Dave Pollard's environmental philosophy, creative works, business papers and essays.
In search of a better way to live and make a living, and a better understanding of how the world really works.




 

  Friday, October 24, 2008


snowden's ontologies of systems
I'm a week behind in my weekly Friday writing about the connectivism MOOC, but last week's subject was complexity, which is interesting, so I'll post about it now and then skip a week.

I've written a lot about complexity here, so just to recap for the uninitiated:
  • systems/processes/networks tend to be simple, complicated, complex, chaotic, or some combination thereof
  • simple and complicated systems/processes/networks are 'ordered'; it is possible (and in simple systems/processes/networks, easy) to identify all the variables, do cause and effect analysis, and predict outcomes in such environments -- the process for making toast is simple, while the process for making a toaster is complicated
  • complex and chaotic systems/processes/networks are 'unordered'; it is not possible to identify all the variables, or determine cause and effect between them, or predict outcomes -- the process by which all people in your community decide what to have for breakfast (including perhaps toast) is complex
  • while most human management methodologies (the way we parent, the way we teach/learn, the way we communicate information, the way we run organizations, etc.) are designed for simple or complicated 'problems', most social and ecological systems/processes/networks are complex; as a result, most of these methodologies are highly dysfunctional, and become more so as the number of people they try to 'manage' increases
This dysfunction, in an increasingly globalized world, has reached catastrophic proportions. Our health, education, security, social 'service' and justice systems now mostly make things worse for their 'customers' (hence 9/11 and the 'response' to Katrina). Most businesses have become unmanageable (hence Enron and the recent market meltdown caused by the fact no one understands what is going on in financial markets). We are incapable of responding to new complex crises (like global warming, and the global nihilism that leads to arbitrary acts of desperation).

We keep trying to treat all these complex problems as is they were merely complicated, so we have Sarbanes-Oxley, a massively complicated checklist methodology that is useless to deal with the complexity that led to Enron. We have the monstrous and completely inept bureaucracy of 'Homeland Security' with its millions of arbitrary and staggeringly complicated 'measures' that cannot begin to address the complexity of human rage against oppression and suffering. I could go on and talk about our health 'care' systems, our criminal justice systems, our emergency preparedness systems, our anti-poverty systems, our regulatory systems, and more, but you get the idea: Complicated 'solution' applied to complex problem = dysfunction, worse than no solution at all.

[Target pointing data]

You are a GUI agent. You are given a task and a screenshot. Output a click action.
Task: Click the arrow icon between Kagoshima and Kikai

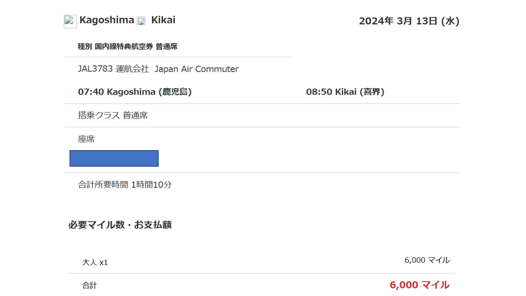click(x=141, y=21)
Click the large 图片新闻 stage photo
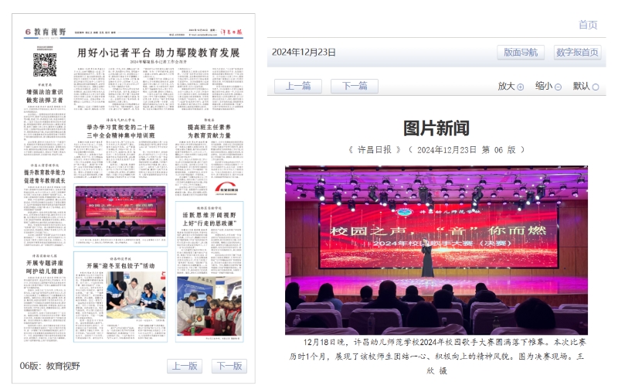This screenshot has width=618, height=389. tap(436, 249)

-- INSTRUCTIONS --
a) In the post on complexity, what process is given as an example of a complicated one?
b) Continue the post on complexity from the point where it ends.

-- ANSWERS TO THE EXERCISES --
a) The process for making a toaster.

b)
If you want another example of this, take a look what happens when traffic signals go out. If you have police on 'point duty' they will make the resulting traffic problem much worse. But if you leave it up to the drivers to self-organize, you will probably have minimal disruption, and may even have less congestion than the 'complicated' traffic signals produce normally. And if you leave the signals out of order long enough, people will 'learn' to self-manage the intersections better and better over time. Here's how well an uncontrolled intersection works in India. People are actually pretty good at handling complexity if you don't force them to use complicated solutions. What looks like chaos is merely complexity.

So how does this apply to learning, which is what this course is all about?

Well, for a start, our education system attempts to impose order (in a very complicated way) on a complex system (a large number of young learners). Instead of allowing them to learn, it attempts to 'teach' them in a highly controlled and inflexible way. It also prescribes 'curricula' which attempt to tell people in what order, and using what tools, processes and media, they should 'learn'. The result is that learners are brainwashed to believe there is only one correct 'order' to learn things in, and that they need to be 'taught' in order to learn. As a result (from lack of self-confidence and lack of practice), they lose the innate capacity to learn, the ability to decide what to learn, and the ability to decide how best to learn things. The complicated system makes the situation much worse.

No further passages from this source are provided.